Data:

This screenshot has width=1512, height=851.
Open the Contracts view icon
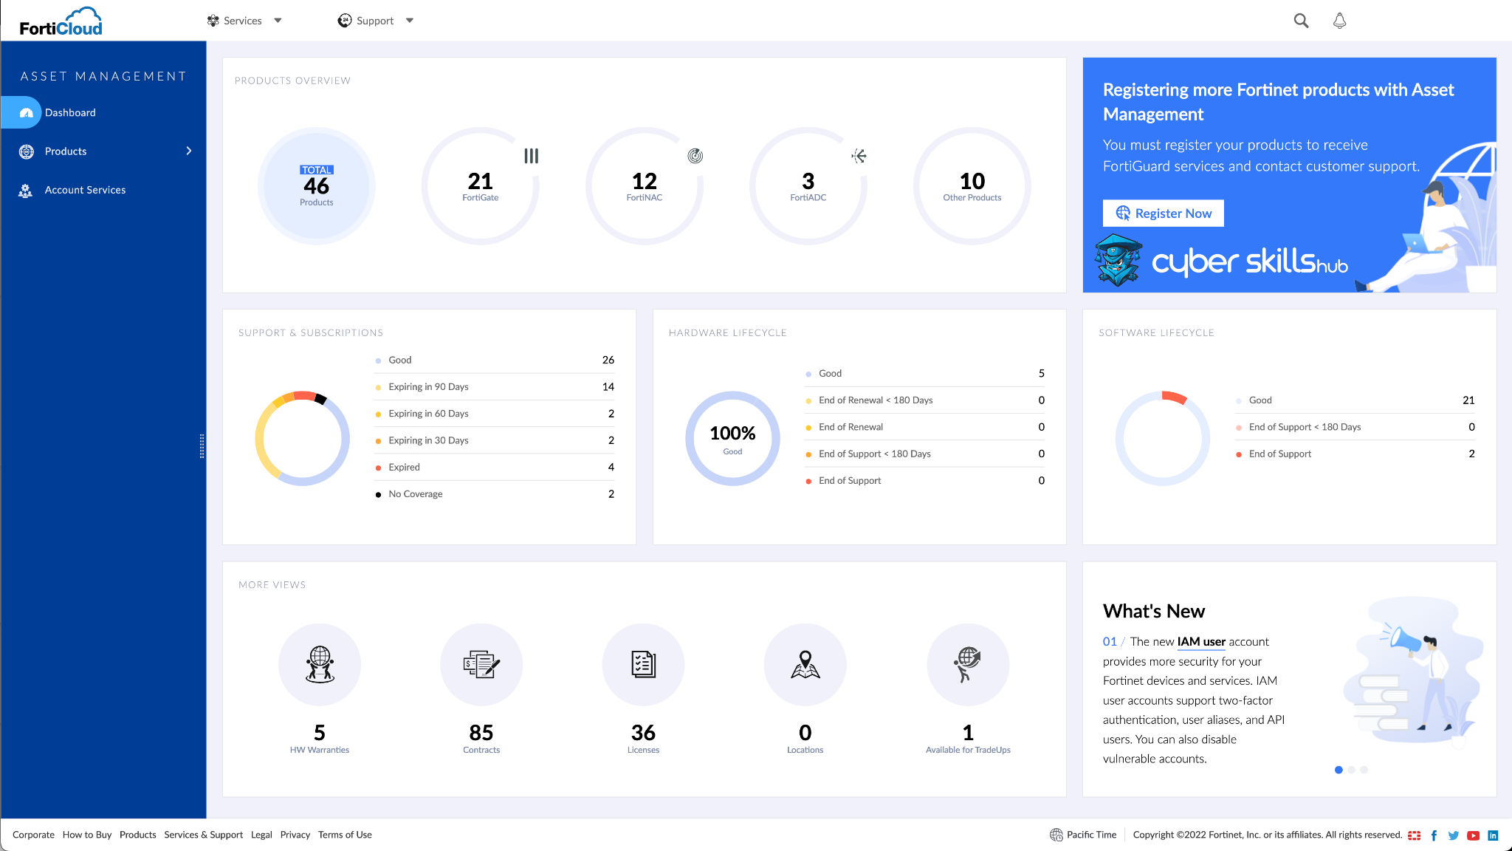click(481, 664)
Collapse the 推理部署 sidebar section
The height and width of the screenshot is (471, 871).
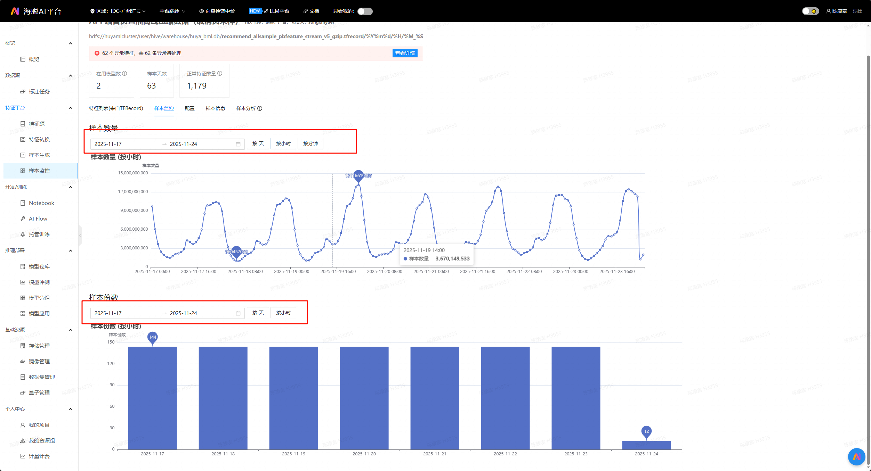pyautogui.click(x=71, y=250)
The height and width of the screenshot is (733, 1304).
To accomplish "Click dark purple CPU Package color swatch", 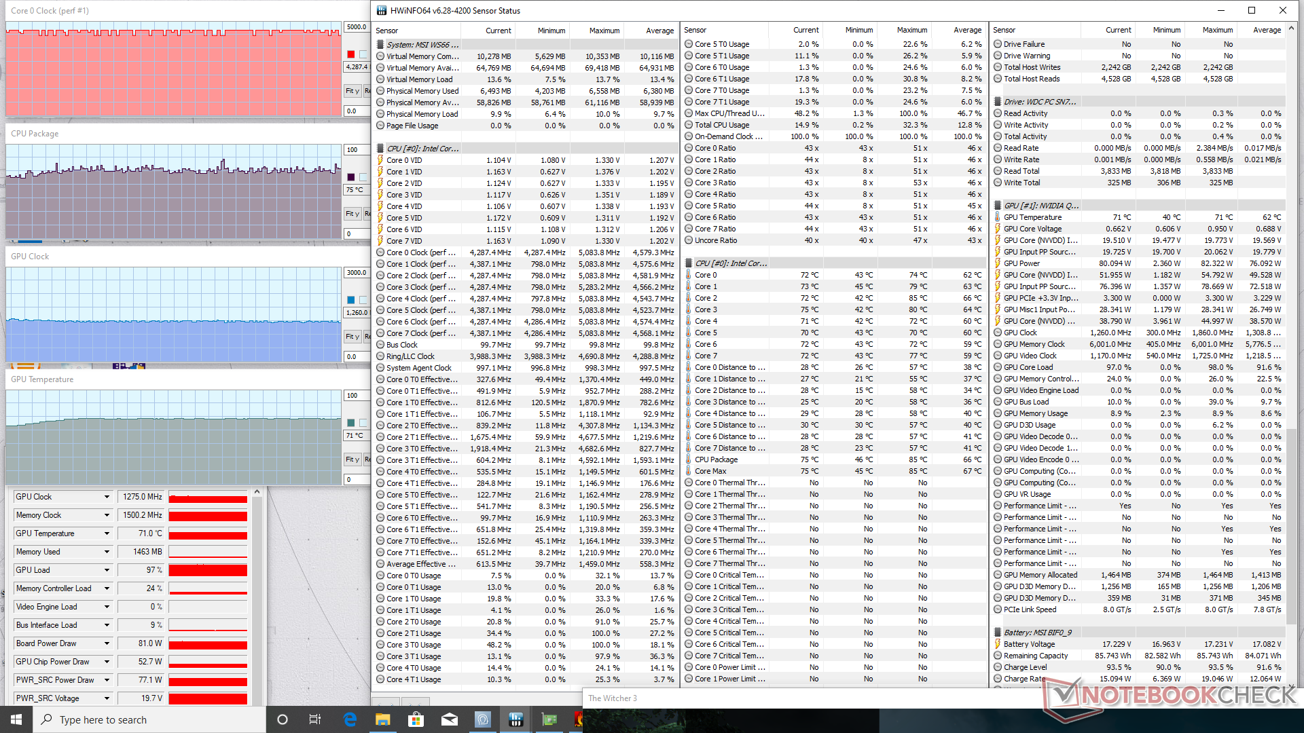I will [351, 177].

What the task asks: Range to copy from the records above: the line containing "Open the Contracts view icon" to the line containing "The height and width of the screenshot is (733, 1304).", both included. Output those lines exactly and only those, skipping pictures.

Solution to this exercise:
Open the Contracts view icon
click(481, 664)
Collapse the 推理部署 sidebar section
The height and width of the screenshot is (471, 871).
pyautogui.click(x=71, y=250)
The height and width of the screenshot is (733, 1304).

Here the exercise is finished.